(Collected data entries)
•••••
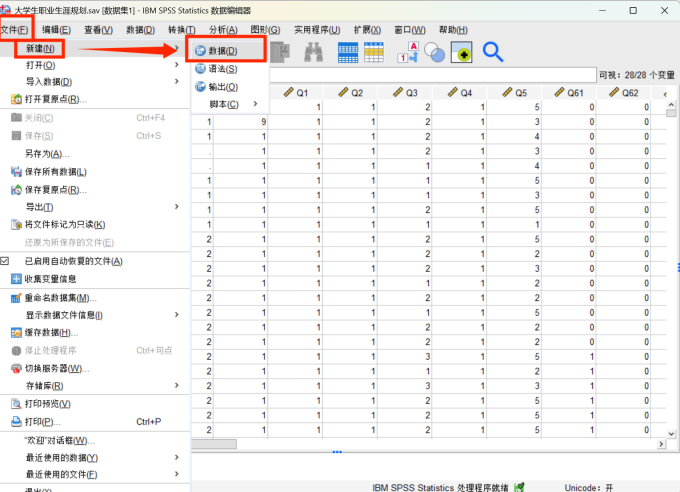Image resolution: width=680 pixels, height=492 pixels.
Task: Click the value labels icon with letter A
Action: point(410,52)
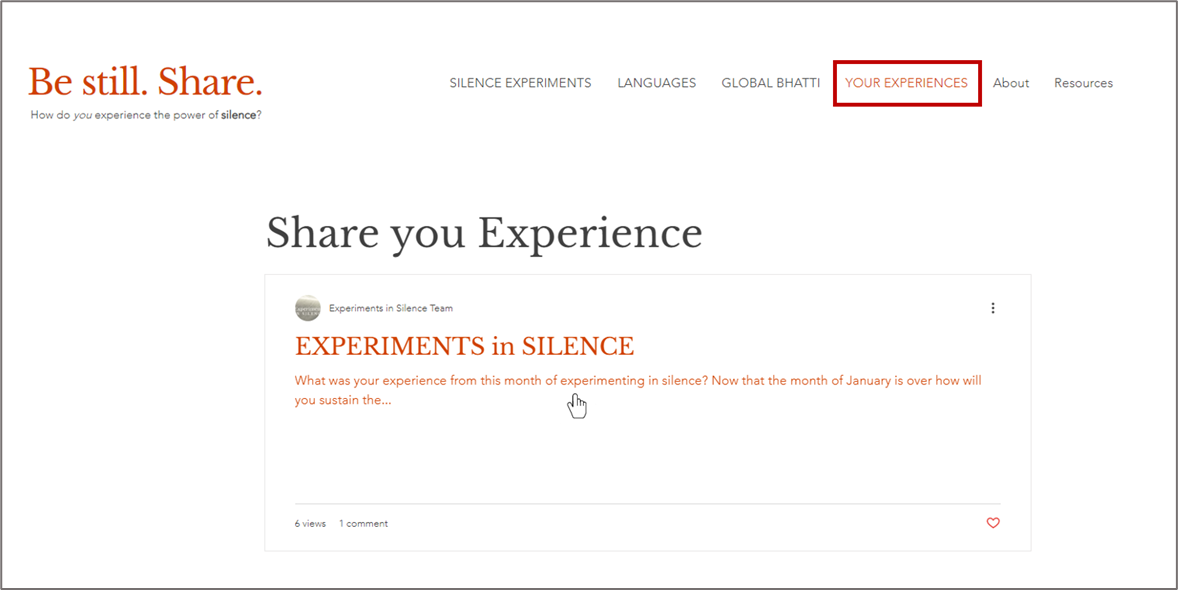Click the 'How do you experience' tagline

click(146, 115)
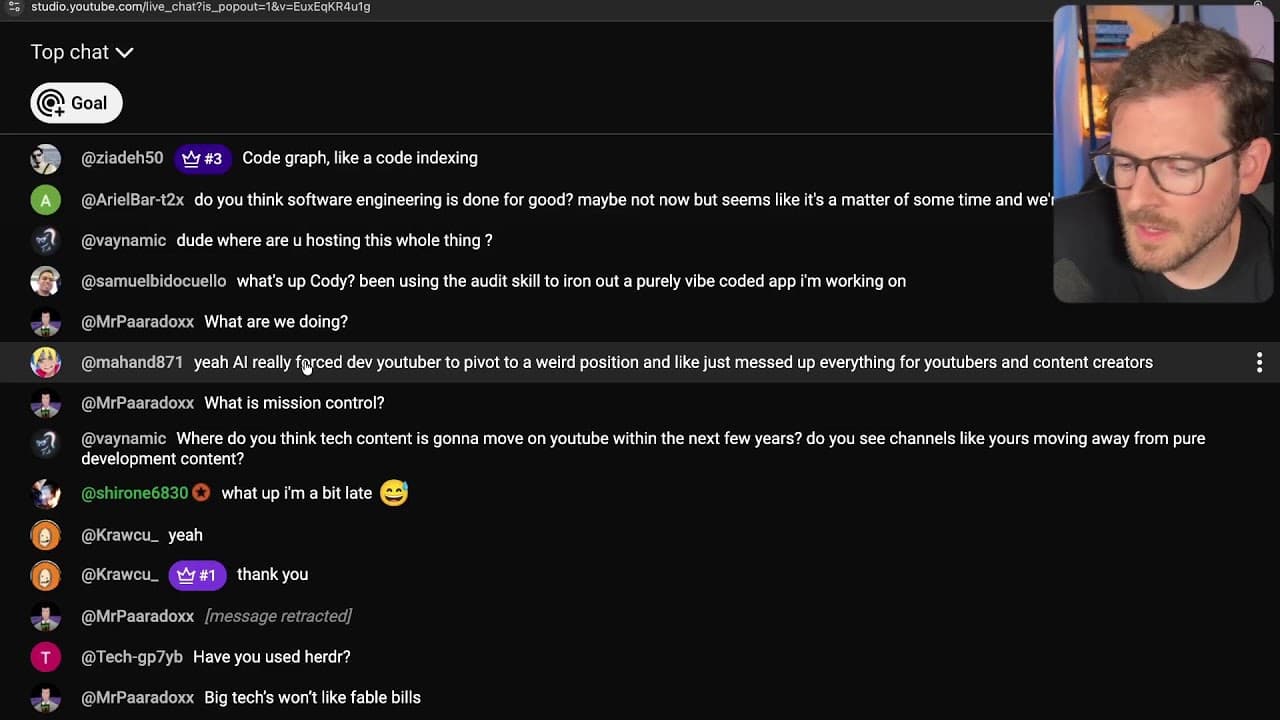
Task: Select the @Krawcu_ username next to 'yeah'
Action: click(119, 535)
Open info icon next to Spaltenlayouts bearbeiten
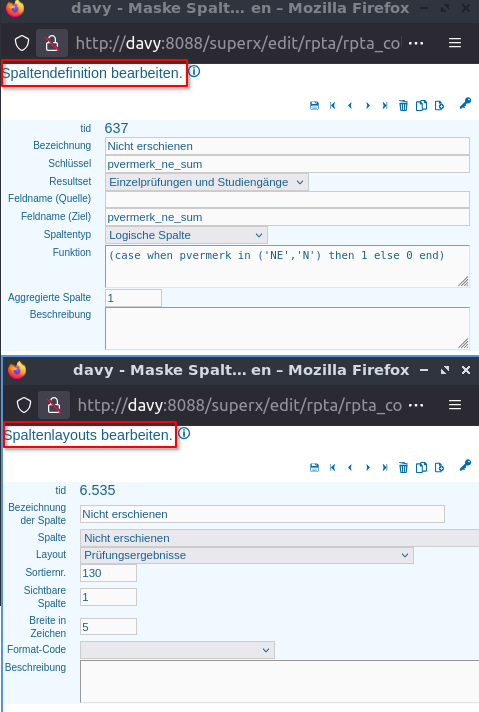 tap(184, 433)
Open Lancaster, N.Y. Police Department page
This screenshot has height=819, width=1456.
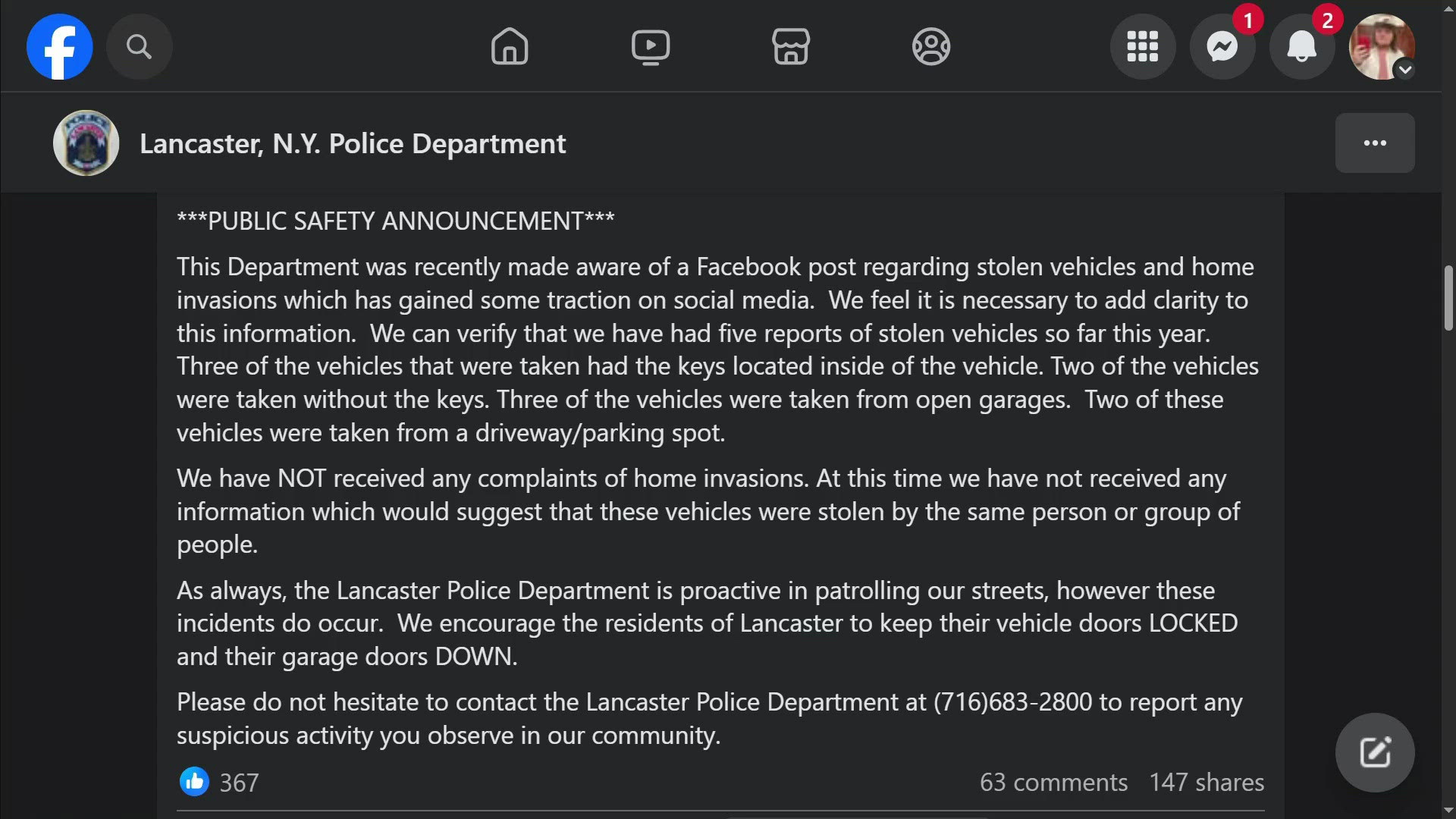[x=352, y=143]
•••••
Prompt -> For this task, give again exactly the lines from the line with "Open info icon" through the end of the entries, including both ends, and omit the pictures.

Answer to the problem ->
Open info icon next to Spaltenlayouts bearbeiten
 tap(184, 433)
Open Lancaster, N.Y. Police Department page
This screenshot has height=819, width=1456.
[x=352, y=143]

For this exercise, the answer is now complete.